**Exercise instructions:**
Copy out each line below that has the word "header" in it.

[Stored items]
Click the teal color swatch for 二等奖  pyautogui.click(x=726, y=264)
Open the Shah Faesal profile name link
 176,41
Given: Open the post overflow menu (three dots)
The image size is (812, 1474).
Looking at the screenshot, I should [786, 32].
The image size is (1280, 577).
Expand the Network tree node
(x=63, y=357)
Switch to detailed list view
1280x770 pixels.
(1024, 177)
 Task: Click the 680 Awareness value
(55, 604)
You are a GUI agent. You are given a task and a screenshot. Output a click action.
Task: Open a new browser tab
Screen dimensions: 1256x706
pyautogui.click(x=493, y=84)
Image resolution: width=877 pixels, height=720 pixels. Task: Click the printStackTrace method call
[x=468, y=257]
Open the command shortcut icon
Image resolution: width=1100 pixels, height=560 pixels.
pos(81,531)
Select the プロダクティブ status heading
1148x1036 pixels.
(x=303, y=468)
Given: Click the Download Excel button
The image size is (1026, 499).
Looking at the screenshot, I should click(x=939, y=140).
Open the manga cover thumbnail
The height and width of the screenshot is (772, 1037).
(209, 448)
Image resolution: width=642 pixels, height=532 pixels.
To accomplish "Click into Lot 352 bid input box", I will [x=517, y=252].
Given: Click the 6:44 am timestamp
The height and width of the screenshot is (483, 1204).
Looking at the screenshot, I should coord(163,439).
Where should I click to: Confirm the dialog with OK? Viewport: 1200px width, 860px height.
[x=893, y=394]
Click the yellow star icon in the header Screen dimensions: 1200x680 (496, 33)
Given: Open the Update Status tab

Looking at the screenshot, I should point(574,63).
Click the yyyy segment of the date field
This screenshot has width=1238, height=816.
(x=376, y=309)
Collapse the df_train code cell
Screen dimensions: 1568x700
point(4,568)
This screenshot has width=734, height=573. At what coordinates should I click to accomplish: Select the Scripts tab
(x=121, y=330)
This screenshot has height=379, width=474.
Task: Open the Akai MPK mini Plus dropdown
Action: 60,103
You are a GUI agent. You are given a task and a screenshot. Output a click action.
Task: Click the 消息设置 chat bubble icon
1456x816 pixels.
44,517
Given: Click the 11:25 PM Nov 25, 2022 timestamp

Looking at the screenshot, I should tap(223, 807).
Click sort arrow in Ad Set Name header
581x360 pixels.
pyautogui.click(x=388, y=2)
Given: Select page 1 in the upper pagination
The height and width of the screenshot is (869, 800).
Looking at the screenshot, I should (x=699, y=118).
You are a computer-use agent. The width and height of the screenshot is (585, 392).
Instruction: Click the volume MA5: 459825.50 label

**Answer to the exercise:**
Click the yellow star icon in the header Screen dimensions: 1200x680 (496, 33)
Click sort arrow in Ad Set Name header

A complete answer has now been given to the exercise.